When we recently took a poll on how you were feeling about your body, the results were at first saddening. In the comments, the stories you shared were unbelievable: How could so many young women so clearly not overweight feel that they were? And how could those who admitted to being overweight feel so crippled by self-hatred that they felt unable to start taking better care of themselves? But that initial sadness turned to anger and the anger turned to action.
We, as women, have got to stop hating on our bodies. It’s not something that can be accomplished instantly or in one blog post; we’ve consumed too many negative messages over too long a period of time to expect to undo the damage instantly. But this is serious, and it’s not just vanity. This is a kind of oppression that we willingly engage in. Think of all the brain power 51% of the population is wasting worrying that our thighs are too fleshy. That is brain power that could be applied to something magnificent, like writing the next great American novel or studying animal populations. It’s also energy we could use to improve our lives and the lives of others in smaller but equally significant ways on a daily basis. So how do we begin to change the way we see ourselves and other women? This is an ongoing conversation, and one we need you to contribute to; here are some ways to get started.
Decide that you’re beautiful
This suggestion comes directly from the great Victoria Moran in her book Creating a Charmed Life. Since there is no empirical standard of beauty (it’s in the eye of the beholder, remember?), behold yourself as a beauty. “Great-looking people have an undeniable advantage. I find that the most sensible answer to this apparent inequity is to be a great-looking person.” Your quirks and individuality can be part of your beauty, whether you’re a no-make-up or to-the-nines kind of gal. Decide that you’re beautiful and care for yourself accordingly — by making the most of your assets, keeping yourself well-groomed, and tending to your soul by taking time for yourself and doing working you believe in. “And smile a lot,” writes Moran, “so when you get lines on your face, they’ll point up.” Remind yourself that you’re beautiful until you believe it. “Once you do, other people will believe it, too.”

**RECORDED DATA:**
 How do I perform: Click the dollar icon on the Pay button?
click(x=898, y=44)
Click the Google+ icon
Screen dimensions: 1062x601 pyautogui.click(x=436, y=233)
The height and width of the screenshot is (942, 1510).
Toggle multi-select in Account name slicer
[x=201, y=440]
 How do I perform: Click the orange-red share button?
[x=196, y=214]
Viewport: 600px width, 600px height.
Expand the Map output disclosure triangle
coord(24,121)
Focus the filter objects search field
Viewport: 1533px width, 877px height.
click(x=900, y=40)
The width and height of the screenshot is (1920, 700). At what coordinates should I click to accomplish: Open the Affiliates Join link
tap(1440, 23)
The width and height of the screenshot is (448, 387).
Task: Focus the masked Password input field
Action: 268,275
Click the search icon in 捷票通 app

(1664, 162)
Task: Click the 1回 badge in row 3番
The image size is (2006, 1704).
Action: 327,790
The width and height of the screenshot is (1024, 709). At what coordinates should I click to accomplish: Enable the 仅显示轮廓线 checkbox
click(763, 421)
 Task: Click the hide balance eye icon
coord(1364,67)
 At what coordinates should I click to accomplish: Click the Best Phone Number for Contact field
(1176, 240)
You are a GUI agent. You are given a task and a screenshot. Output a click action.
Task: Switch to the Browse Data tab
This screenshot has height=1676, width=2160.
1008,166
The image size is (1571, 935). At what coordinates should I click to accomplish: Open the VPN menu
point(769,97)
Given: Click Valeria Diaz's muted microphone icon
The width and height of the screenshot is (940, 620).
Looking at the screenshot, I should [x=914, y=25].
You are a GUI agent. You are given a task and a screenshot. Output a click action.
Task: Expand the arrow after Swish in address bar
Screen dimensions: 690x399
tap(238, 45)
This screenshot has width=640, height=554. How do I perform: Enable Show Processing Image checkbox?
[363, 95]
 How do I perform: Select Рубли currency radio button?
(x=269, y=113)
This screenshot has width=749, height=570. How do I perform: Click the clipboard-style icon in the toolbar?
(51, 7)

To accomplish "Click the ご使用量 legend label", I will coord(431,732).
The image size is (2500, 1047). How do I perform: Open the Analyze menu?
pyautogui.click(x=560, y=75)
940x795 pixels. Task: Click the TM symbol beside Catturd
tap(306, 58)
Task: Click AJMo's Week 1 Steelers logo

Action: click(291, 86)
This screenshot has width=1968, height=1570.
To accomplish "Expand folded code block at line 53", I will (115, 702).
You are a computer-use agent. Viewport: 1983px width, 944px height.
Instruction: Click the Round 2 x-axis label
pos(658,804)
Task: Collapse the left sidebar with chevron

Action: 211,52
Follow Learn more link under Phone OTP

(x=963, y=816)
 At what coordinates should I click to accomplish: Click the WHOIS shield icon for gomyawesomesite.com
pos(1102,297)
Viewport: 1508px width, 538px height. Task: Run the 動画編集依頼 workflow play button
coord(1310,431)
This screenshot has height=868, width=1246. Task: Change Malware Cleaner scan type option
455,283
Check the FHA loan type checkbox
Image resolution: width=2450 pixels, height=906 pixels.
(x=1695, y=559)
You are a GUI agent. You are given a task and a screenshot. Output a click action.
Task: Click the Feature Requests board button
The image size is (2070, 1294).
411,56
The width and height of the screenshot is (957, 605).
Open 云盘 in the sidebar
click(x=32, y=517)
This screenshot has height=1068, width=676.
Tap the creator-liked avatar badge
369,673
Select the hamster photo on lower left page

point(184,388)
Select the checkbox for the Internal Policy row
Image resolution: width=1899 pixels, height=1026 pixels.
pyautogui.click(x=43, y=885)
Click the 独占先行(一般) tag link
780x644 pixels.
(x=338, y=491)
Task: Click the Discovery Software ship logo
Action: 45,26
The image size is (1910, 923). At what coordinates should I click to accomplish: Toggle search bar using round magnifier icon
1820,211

**EXERCISE TASKS:**
A) In the article on body image, what is the title of the book where the suggestion to decide you're beautiful comes from?
B) Write out the article on body image from "When we recently" to "turned to action.", substituting "survey" for "poll".

**TASK-BY-TASK ANSWERS:**
A) Creating a Charmed Life, by Victoria Moran.

B)
When we recently took a survey on how you were feeling about your body, the results were at first saddening. In the comments, the stories you shared were unbelievable: How could so many young women so clearly not overweight feel that they were? And how could those who admitted to being overweight feel so crippled by self-hatred that they felt unable to start taking better care of themselves? But that initial sadness turned to anger and the anger turned to action.